● Your objective: Repeat each entry exactly.

*** Information provided ***

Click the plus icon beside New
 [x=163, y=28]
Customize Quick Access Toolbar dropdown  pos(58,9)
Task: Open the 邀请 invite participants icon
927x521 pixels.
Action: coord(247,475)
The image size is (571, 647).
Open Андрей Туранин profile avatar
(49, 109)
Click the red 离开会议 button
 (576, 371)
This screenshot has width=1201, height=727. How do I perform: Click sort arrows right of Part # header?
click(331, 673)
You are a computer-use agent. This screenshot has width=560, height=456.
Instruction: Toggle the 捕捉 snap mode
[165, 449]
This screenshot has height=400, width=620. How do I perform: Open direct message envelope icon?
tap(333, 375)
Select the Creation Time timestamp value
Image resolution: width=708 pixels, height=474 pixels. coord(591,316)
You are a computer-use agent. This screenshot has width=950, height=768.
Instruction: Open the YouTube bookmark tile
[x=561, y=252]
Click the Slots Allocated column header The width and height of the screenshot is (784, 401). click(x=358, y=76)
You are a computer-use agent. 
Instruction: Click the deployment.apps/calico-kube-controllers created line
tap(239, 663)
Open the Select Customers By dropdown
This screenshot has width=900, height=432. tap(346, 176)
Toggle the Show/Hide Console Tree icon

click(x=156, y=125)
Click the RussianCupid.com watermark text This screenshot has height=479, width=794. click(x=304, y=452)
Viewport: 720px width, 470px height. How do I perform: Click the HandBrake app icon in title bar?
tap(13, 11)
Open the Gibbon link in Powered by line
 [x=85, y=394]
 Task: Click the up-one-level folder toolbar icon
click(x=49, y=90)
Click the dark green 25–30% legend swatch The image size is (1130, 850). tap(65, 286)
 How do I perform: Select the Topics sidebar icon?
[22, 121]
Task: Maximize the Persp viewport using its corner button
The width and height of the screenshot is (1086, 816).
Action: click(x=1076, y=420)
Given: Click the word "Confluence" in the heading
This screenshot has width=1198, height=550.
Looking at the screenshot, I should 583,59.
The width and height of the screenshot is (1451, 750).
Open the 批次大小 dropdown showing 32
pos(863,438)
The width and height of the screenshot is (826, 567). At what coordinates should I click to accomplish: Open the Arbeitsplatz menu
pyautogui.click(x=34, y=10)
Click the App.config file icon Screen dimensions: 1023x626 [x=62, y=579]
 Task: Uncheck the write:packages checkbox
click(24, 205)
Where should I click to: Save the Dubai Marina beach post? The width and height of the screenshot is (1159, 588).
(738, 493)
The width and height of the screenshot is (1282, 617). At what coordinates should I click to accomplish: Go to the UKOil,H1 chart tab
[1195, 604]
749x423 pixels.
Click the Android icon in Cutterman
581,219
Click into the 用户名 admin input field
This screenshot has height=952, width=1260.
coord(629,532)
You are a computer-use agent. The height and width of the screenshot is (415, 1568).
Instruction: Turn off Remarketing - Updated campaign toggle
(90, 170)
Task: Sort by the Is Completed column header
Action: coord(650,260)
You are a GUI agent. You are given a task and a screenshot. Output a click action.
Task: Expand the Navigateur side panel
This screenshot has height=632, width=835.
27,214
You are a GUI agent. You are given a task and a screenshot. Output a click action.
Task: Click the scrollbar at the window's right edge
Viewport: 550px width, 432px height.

*** End of Information provided ***

● Response:
Click the plus icon beside New
 [x=163, y=28]
Customize Quick Access Toolbar dropdown  pos(58,9)
Task: Open the 邀请 invite participants icon
927x521 pixels.
Action: coord(247,475)
The image size is (571, 647).
Open Андрей Туранин profile avatar
(49, 109)
Click the red 离开会议 button
 (576, 371)
This screenshot has width=1201, height=727. How do I perform: Click sort arrows right of Part # header?
click(331, 673)
You are a computer-use agent. This screenshot has width=560, height=456.
Instruction: Toggle the 捕捉 snap mode
[165, 449]
This screenshot has height=400, width=620. How do I perform: Open direct message envelope icon?
tap(333, 375)
Select the Creation Time timestamp value
Image resolution: width=708 pixels, height=474 pixels. coord(591,316)
You are a computer-use agent. This screenshot has width=950, height=768.
Instruction: Open the YouTube bookmark tile
[x=561, y=252]
Click the Slots Allocated column header The width and height of the screenshot is (784, 401). click(x=358, y=76)
You are a computer-use agent. 
Instruction: Click the deployment.apps/calico-kube-controllers created line
tap(239, 663)
Open the Select Customers By dropdown
This screenshot has width=900, height=432. tap(346, 176)
Toggle the Show/Hide Console Tree icon

click(x=156, y=125)
Click the RussianCupid.com watermark text This screenshot has height=479, width=794. click(x=304, y=452)
Viewport: 720px width, 470px height. How do I perform: Click the HandBrake app icon in title bar?
tap(13, 11)
Open the Gibbon link in Powered by line
 [x=85, y=394]
 Task: Click the up-one-level folder toolbar icon
click(x=49, y=90)
Click the dark green 25–30% legend swatch The image size is (1130, 850). tap(65, 286)
 How do I perform: Select the Topics sidebar icon?
[22, 121]
Task: Maximize the Persp viewport using its corner button
The width and height of the screenshot is (1086, 816).
Action: click(x=1076, y=420)
Given: Click the word "Confluence" in the heading
This screenshot has width=1198, height=550.
Looking at the screenshot, I should 583,59.
The width and height of the screenshot is (1451, 750).
Open the 批次大小 dropdown showing 32
pos(863,438)
The width and height of the screenshot is (826, 567). At what coordinates should I click to accomplish: Open the Arbeitsplatz menu
pyautogui.click(x=34, y=10)
Click the App.config file icon Screen dimensions: 1023x626 [x=62, y=579]
 Task: Uncheck the write:packages checkbox
click(24, 205)
Where should I click to: Save the Dubai Marina beach post? The width and height of the screenshot is (1159, 588).
(738, 493)
The width and height of the screenshot is (1282, 617). At what coordinates should I click to accomplish: Go to the UKOil,H1 chart tab
[1195, 604]
749x423 pixels.
Click the Android icon in Cutterman
581,219
Click into the 用户名 admin input field
This screenshot has height=952, width=1260.
coord(629,532)
You are a computer-use agent. The height and width of the screenshot is (415, 1568).
Instruction: Turn off Remarketing - Updated campaign toggle
(90, 170)
Task: Sort by the Is Completed column header
Action: coord(650,260)
You are a GUI agent. You are given a task and a screenshot. Output a click action.
Task: Expand the Navigateur side panel
This screenshot has height=632, width=835.
27,214
You are a GUI agent. You are given a task and a screenshot. Output a click action.
Task: Click the scrollbar at the window's right edge
Viewport: 550px width, 432px height.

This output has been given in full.